Restate word for word the line with "This screenshot has height=554, width=746." and all lines after it; please stop only at the end of the listing below.

────────

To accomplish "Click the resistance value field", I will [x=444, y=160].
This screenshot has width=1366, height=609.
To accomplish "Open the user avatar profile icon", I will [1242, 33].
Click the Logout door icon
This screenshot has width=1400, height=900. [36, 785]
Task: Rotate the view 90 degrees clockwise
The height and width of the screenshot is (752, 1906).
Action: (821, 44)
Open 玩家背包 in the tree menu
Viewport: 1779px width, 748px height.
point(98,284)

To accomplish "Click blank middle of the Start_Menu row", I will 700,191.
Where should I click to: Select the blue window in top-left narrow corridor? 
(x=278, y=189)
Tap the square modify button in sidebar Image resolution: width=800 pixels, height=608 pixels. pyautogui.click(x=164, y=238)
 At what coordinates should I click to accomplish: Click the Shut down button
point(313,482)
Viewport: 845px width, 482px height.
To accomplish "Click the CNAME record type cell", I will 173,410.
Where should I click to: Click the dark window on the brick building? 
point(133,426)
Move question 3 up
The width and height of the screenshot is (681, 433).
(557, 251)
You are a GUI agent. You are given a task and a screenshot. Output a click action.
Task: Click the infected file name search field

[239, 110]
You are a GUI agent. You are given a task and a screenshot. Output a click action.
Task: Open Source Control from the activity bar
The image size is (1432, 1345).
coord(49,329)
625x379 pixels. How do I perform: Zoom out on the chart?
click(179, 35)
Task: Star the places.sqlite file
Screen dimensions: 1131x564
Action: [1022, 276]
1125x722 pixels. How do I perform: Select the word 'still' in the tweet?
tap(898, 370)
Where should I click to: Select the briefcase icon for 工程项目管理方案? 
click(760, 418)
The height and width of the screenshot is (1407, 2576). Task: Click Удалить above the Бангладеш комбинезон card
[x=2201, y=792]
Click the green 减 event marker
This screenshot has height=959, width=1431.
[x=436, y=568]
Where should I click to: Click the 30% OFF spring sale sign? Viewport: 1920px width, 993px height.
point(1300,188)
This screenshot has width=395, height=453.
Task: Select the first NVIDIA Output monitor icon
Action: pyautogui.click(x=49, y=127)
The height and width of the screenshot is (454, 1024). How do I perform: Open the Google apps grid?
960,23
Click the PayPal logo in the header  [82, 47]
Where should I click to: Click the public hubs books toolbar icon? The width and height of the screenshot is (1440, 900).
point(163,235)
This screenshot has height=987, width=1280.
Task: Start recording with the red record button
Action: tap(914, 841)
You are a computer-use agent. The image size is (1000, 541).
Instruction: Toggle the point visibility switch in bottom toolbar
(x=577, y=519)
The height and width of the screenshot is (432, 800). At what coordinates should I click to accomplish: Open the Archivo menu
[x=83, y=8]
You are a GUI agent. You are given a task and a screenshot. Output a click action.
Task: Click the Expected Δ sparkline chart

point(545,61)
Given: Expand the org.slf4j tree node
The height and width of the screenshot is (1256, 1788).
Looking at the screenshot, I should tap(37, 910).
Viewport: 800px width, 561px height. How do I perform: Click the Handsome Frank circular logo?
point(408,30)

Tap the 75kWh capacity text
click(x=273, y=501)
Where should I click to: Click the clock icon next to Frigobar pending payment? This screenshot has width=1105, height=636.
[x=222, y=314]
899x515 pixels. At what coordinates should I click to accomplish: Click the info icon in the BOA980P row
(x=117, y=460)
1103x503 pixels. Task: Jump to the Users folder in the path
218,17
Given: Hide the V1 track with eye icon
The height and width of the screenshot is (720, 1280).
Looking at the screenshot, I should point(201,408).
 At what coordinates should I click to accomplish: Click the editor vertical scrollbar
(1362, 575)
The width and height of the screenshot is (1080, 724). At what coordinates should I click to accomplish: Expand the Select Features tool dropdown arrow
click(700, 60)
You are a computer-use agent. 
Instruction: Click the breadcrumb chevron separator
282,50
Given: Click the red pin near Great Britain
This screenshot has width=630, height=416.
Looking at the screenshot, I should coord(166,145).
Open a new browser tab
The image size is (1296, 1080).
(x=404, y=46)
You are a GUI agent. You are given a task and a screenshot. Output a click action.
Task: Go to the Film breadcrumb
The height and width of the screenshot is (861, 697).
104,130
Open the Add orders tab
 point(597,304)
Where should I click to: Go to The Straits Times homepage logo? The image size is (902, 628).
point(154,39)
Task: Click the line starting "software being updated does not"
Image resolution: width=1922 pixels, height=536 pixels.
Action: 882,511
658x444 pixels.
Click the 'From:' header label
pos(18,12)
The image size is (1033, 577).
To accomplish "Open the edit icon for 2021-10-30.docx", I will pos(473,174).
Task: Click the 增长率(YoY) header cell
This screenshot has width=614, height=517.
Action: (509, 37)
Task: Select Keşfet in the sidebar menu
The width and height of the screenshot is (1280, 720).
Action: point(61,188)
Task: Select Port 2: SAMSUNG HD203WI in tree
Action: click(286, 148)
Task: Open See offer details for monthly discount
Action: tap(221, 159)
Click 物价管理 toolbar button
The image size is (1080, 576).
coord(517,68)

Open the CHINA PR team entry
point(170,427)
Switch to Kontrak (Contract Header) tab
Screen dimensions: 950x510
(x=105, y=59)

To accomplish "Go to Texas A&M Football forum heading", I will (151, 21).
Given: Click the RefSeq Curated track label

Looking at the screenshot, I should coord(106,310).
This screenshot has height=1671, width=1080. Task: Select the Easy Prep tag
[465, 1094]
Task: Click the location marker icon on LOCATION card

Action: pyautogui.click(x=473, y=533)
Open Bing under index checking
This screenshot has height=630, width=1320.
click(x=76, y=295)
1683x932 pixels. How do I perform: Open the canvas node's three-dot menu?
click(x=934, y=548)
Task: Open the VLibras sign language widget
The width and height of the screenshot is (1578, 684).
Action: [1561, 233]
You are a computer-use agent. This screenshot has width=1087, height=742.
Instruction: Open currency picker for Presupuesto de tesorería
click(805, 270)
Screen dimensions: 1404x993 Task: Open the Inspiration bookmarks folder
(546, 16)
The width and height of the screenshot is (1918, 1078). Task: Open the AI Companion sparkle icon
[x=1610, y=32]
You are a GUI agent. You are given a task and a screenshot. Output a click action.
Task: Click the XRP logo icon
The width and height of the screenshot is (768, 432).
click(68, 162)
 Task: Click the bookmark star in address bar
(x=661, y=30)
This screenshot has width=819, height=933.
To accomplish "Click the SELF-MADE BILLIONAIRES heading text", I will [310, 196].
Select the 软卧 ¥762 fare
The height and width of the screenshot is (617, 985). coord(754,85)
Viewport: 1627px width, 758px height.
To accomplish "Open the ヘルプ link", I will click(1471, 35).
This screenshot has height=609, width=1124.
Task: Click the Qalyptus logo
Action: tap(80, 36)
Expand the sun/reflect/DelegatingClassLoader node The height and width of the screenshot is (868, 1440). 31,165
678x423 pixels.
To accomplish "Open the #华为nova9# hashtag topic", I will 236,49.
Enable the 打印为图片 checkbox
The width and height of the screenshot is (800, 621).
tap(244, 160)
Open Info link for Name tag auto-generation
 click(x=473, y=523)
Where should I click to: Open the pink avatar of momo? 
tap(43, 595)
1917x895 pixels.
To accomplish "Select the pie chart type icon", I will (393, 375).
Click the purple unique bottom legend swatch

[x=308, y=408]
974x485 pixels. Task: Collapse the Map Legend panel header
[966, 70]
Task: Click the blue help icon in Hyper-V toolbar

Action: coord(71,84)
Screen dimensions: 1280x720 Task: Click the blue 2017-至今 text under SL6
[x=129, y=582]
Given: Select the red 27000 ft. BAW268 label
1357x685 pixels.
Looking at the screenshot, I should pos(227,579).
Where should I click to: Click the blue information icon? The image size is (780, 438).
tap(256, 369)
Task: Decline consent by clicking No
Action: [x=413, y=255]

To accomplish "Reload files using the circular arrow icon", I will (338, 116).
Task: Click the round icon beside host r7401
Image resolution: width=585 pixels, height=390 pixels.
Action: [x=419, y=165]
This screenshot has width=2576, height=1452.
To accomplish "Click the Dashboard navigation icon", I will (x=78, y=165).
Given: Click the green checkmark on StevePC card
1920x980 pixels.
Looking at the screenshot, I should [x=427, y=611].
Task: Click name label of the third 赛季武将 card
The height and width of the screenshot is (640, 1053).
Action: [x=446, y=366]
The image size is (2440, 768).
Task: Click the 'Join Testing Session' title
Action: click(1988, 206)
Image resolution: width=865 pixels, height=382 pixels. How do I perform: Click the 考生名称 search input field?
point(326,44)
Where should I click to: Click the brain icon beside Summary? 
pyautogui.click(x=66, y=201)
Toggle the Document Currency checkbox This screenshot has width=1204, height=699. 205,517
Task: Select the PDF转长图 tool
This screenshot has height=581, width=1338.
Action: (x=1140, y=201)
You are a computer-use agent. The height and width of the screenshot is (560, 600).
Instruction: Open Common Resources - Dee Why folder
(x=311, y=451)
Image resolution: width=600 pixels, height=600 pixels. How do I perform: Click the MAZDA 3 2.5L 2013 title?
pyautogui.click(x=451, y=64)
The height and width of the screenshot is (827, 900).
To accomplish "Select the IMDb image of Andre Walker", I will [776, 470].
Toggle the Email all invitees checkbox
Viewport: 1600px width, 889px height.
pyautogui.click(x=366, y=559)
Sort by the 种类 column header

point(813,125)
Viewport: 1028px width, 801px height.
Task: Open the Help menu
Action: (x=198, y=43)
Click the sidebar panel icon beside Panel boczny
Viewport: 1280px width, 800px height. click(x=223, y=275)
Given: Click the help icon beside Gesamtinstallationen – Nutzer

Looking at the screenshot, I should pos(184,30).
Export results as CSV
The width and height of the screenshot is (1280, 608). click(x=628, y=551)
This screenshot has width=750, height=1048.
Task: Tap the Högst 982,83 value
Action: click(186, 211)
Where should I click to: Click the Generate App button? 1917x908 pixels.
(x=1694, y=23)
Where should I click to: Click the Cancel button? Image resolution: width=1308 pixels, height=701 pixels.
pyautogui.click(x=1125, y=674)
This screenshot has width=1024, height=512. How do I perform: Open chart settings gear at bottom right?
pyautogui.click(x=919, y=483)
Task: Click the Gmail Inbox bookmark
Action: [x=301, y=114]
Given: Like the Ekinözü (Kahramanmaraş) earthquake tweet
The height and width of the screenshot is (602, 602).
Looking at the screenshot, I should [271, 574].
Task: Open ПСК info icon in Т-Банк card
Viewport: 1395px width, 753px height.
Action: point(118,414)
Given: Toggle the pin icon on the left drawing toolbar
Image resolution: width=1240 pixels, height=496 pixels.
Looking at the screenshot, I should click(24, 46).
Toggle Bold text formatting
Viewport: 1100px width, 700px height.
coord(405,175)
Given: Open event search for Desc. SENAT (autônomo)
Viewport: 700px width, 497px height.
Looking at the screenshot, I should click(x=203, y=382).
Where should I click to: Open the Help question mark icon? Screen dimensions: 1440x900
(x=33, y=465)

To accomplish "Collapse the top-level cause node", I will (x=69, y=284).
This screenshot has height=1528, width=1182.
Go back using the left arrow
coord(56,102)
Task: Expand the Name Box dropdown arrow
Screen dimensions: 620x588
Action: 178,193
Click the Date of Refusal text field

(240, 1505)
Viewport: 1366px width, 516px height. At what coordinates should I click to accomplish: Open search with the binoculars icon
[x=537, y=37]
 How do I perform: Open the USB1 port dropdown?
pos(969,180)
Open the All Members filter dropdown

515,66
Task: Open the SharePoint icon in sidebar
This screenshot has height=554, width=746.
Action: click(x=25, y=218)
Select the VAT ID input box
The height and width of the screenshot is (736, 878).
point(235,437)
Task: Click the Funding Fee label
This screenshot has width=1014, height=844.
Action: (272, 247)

────────

Solution for this task →
This screenshot has height=554, width=746.
Action: click(x=25, y=218)
Select the VAT ID input box
The height and width of the screenshot is (736, 878).
point(235,437)
Task: Click the Funding Fee label
This screenshot has width=1014, height=844.
Action: (272, 247)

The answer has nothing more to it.